Safelives Research has found that 91% of people who have experienced domestic abuse also experienced coercive controlling behaviour.

What is coercive control?

The types of coercive control will differ from victim to victim. Perpetrators will often use a combination of tactics and/or take advantage of any perceived weaknesses or insecurities in order to maximise the victim’s distress.
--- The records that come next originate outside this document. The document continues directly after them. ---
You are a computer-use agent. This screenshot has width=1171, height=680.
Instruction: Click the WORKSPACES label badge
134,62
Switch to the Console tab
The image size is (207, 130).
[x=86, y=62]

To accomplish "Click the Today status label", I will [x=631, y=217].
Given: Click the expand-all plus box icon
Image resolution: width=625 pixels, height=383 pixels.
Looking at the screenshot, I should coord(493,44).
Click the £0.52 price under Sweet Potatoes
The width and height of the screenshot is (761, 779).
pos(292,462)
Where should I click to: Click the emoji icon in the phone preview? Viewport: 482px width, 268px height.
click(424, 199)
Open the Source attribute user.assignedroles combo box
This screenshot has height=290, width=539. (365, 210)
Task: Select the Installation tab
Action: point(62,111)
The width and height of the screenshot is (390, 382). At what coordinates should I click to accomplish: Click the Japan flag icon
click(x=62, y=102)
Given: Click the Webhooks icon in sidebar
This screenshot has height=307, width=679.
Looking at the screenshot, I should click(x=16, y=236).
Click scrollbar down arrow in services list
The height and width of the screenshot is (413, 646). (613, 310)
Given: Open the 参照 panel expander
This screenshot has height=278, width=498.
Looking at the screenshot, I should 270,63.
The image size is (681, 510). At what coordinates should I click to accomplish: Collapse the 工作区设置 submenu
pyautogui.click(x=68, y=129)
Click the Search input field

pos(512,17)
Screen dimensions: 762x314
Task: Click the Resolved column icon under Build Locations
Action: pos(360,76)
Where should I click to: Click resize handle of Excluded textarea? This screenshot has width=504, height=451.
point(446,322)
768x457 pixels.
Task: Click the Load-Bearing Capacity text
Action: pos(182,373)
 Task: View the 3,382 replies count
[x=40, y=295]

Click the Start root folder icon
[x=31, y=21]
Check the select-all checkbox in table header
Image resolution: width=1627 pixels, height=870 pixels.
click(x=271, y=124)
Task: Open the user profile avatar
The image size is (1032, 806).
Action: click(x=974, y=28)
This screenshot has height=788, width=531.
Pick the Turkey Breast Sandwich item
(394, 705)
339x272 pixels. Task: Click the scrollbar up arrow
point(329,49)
Some examples might include:

  • Controlling or observing the victim’s daily activities, including making them account for their time; restricting access to money; restricting their movements (including being locked in the property).
  • Isolating the victim from family and friends; intercepting messages or phone calls.
  • Constant criticism of victim’s role as a partner, spouse or parent.
  • Threats of suicide/homicide/familicide.
  • Preventing the victim from taking medication or accessing care (especially relevant for victims with disabilities).
  • Using children to control their partner, eg threats to take the children away.
  • Extreme dominance: a sense of ‘entitlement’ to partner or the partner’s services, obedience etc – no matter what.
  • Extreme jealousy (“If I can’t have you, no one can”), giving the victim cause to believe they will act on this.
  • Threats to damage the property and cause injury to pets.
  • Threats to expose sensitive information (eg sexual activity) or make false allegations to family members, religious or local community including via photos or the internet.
  • Involvement of wider family members or the community; crimes in the name of ‘honour’.
  • Manipulation of information given to professionals.